The SEC said, “In the event that one of these financing schemes does generate funds for FiberPoP, Defendants do not intend to place that money directly into FiberPoP’s operations. Instead, Defendants plan to use those funds for second tier financing efforts.”

The lawsuit also says that Louks used a portion of the proceeds for personal items and he diverted at least $78,000 over the past four years, including the withdrawal of $59,000 from FiberPop’s bank account and $19,000 in loan payments to another company he owns.

FiberPoP promised investors their money back with a 100 percent return within a few weeks. It claimed to have business prospects and service contracts that didn’t exist, and were able to convince investors that everything was fine.

“For years, Defendants have represented to investors that the transactions they have engaged in are legitimate and profits imminent. For example, in March of 2013, Louks told investors that, with transactions involving SBLCs and bank guarantees, ‘it is very difficult for anything to go wrong … No one will ever be able to execute a fraud and get away with it.’ In April of 2015, Louks wrote, ‘my confidence level is very high. All of the way through the process I have felt that we have being [sic] working with people of good intentions and integrity….’,” the SEC said.

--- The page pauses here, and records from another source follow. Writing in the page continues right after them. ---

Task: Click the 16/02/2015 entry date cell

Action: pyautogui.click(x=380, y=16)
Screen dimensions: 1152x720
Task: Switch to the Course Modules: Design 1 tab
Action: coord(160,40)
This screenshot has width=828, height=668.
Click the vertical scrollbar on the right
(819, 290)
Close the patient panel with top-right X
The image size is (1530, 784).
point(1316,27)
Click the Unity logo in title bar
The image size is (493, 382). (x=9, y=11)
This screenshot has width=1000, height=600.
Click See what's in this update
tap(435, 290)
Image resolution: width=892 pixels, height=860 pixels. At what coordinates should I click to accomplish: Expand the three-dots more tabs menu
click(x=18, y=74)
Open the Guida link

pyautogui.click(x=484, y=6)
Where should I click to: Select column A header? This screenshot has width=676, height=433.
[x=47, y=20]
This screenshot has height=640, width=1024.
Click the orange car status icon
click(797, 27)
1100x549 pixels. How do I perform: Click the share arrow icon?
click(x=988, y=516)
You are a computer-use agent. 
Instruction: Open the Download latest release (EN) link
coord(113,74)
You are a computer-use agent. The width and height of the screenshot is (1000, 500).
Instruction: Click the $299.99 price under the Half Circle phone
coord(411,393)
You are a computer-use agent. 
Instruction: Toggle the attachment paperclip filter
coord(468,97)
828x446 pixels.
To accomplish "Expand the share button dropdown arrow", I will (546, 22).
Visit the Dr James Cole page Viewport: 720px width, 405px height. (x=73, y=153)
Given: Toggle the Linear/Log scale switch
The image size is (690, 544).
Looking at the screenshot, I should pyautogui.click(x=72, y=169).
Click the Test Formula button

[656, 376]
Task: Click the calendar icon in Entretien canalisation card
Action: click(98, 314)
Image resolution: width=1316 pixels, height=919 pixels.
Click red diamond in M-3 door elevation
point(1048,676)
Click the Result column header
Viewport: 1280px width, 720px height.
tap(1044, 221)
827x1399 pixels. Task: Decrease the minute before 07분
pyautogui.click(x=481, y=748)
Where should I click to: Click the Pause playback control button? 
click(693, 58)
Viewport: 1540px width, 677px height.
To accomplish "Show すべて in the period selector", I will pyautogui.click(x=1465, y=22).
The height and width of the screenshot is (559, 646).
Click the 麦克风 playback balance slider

It is likely that the SEC will request Louks to take down his website that appears to have solicitation content in violation of the prejudgment, such as: Do you want your business or community involved? Please email us by filling out the contact form on this website. We will make it happen!

However, had more people scrutinized his website they may not have invested since many of its sophomoric statements make little sense, such as: What is “The Advantage of Light?” The advantage of light speaks to much more than the speed and capacity of optical fiber as a communications medium, although that is key. The true advantage FiberPoP offers to the market is the synergy created by combining and upgrading existing market offerings to produce the NEXT GENERATION of services.

In early 2012, to promote his data centers, Louks hired Keith Waters & Associates to design a data center that appeared to look like a mansion. The $30 million Minnetonka facility would be built in a residential neighborhood and include an underground data center “bunker” and offices for FiberPoP’s staff which today has totaled only one employee.

The data hall was on a lower level that also included 60 underground parking spaces.

“We wanted it to fit into the neighborhood,” Louks informed Data Center Knowledge. “I don’t know if it’s a mansion. It’s a commercial building, and it has an upscale look to it. We’re building data centers in all kinds of locations around the country.”

However, since Louks didn’t have the money to build it and might have leaned on Keith Waters to fund the project, it was withdrawn from review of town planners.

Keith Waters filed for bankruptcy in 2012 and he and his partner were arrested last March and were convicted on fraud charges after they forged lien waivers.